The problem
In the material below, change every occurrence of "icon" to "symbol" and leave everything else unchanged. Omit the pictures from your answer.

Element and text position data

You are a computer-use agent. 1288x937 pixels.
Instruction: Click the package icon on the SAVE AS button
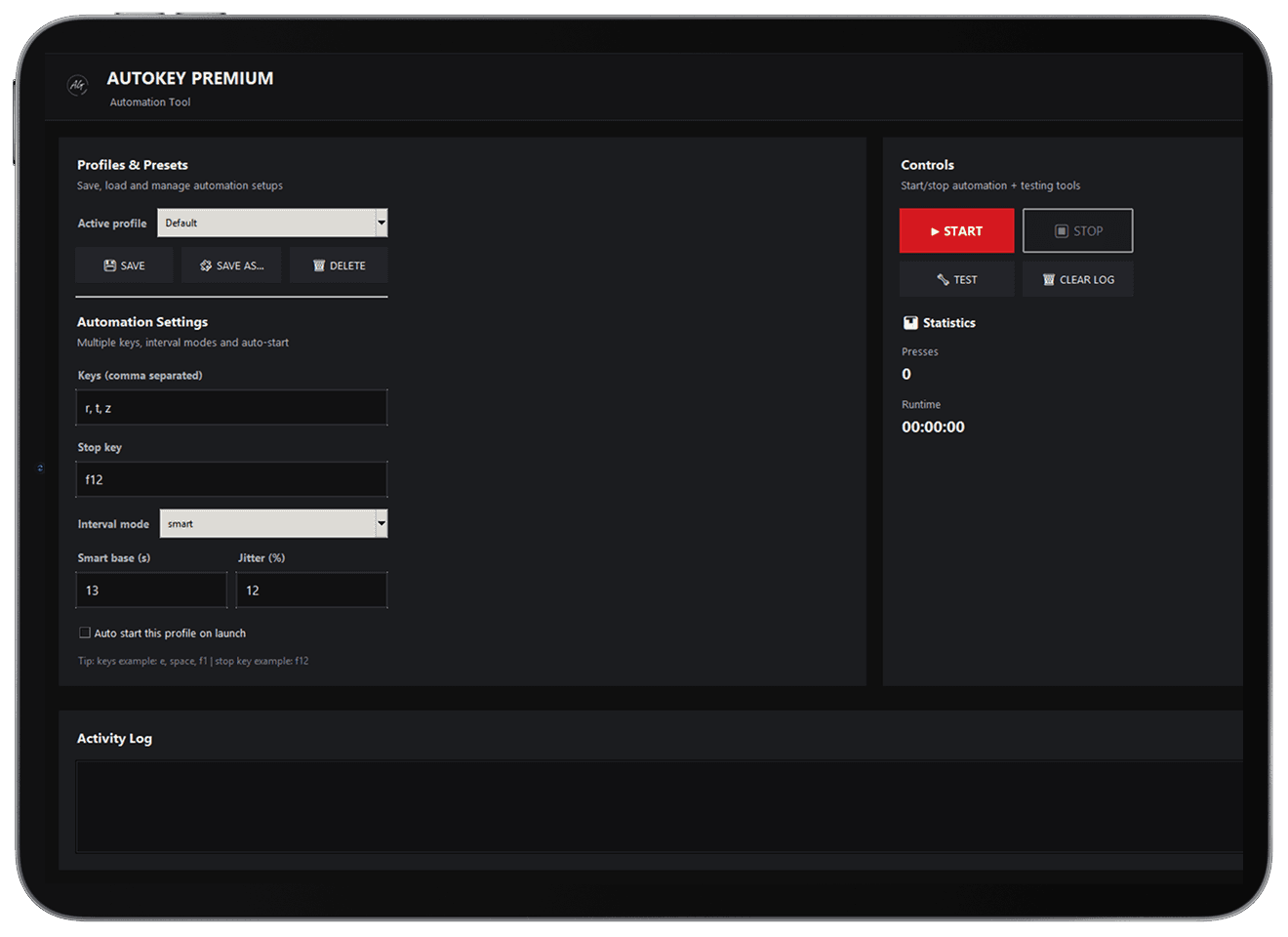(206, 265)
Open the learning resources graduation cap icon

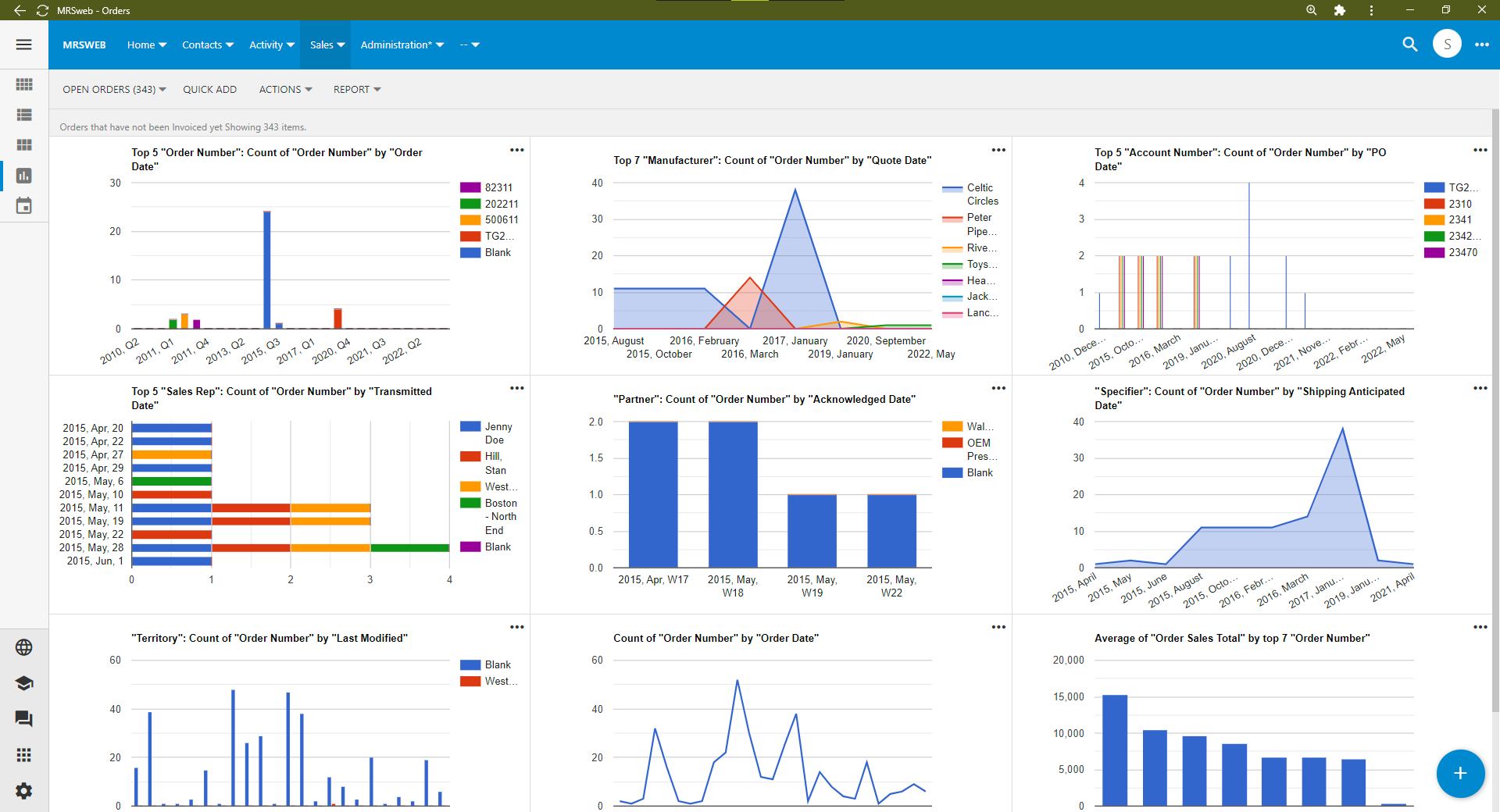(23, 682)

Task answer
You are a computer-use agent. 1288x937 pixels.
Instruction: Click the package symbol on the SAVE AS button
(206, 265)
Open the learning resources graduation cap symbol

(23, 682)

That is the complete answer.